NASCAR has overhauled its deterrence procedures for at-track inspections, focusing on penalizing teams during a race weekend for minor infractions rather than waiting a few days.

Moving away from a six-tier penalty system that had been in place since 2014, NASCAR now will prioritize containing infractions to the race weekend on which they occurred.

Most penalties that once fell on the P1-4 scale and were administered on the following Tuesday or Wednesday now will be dealt with during the race weekend.

The severity, timing and recurrence will determine when penalties are issued, but violations involving such parts as radiators, exhaust headers sway bars, shock absorbers, truck arms, hubs, pinion angle shims, and bump stops could fall under those that could be dealt with at the track.

Among the potential penalties at track: loss of hard cards, loss of practice time, loss of pit selection, rear of field, green-flag pass through and green-flag stop and go.

NASCAR also has eradicated the written warnings that teams received for more than two failures of its Laser Inspection Stations (LIS). A cumulative total of four warnings would have led to the loss of pit stall selection.

Under the new rules, failing inspection twice or more could lead to at-track penalties.

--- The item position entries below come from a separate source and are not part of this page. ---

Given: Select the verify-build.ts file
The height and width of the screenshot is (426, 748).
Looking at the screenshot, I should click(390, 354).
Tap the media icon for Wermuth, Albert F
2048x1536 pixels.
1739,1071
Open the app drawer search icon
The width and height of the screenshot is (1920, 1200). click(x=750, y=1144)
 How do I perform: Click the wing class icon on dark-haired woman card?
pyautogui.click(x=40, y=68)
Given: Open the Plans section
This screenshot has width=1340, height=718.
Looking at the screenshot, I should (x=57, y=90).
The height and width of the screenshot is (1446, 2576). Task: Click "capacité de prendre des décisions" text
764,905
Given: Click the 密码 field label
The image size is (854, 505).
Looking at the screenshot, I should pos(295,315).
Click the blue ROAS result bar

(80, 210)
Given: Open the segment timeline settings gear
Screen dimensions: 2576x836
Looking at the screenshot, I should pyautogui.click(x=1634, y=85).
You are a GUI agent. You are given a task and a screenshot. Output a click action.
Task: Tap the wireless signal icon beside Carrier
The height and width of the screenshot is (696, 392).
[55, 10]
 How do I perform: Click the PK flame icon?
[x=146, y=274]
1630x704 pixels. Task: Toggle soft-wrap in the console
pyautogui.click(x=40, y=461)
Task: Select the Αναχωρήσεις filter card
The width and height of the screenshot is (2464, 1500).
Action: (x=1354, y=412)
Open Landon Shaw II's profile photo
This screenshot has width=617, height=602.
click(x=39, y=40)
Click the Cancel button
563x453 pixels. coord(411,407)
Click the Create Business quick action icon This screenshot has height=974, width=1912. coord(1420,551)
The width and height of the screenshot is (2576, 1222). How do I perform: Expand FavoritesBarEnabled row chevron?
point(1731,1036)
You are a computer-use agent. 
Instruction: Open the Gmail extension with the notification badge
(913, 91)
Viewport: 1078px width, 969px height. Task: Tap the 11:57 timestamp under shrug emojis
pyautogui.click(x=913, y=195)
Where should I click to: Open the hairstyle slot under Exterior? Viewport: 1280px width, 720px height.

Penalties that rose to the previous level of a P5 or P6 still will be issued after the event. NASCAR has rebranded them L1 and L2 penalties. Among the infractions that fall under those categories: certified chassis, fuel storage, gear ratios, minimum weight and height, traction control, telemetry, electronic fuel injection, fuel additives, tires, illegal testing and fewer than 17 lug nuts.

NASCAR will continue to monitor lug nuts after a race, ensuring teams have all 20 safe and secure on their cars’ wheels. If a team has 17 or fewer lug nuts, it’s an L1 penalty with a three-race crew chief suspension and a $65,000 fine. For 18 lug nuts, a team receives a $20,000 fine and a one-race crew chief suspension. For 19 lug nuts, a $10,000 fine is issued.

The inspection process also is being tweaked. The opening inspection of a race weekend will focus only on fuel systems, engines and safety components.

During prequalifying and prerace inspection, a more rigorous check will be made of fuel systems, engines, safety components, chassis, templates and weights and measurements.

A failure at a station will necessitate a car correcting the problem at its garage stall and then returning to the first station for full inspection (regardless of whether previous stations had been passed; a change from the previous policy).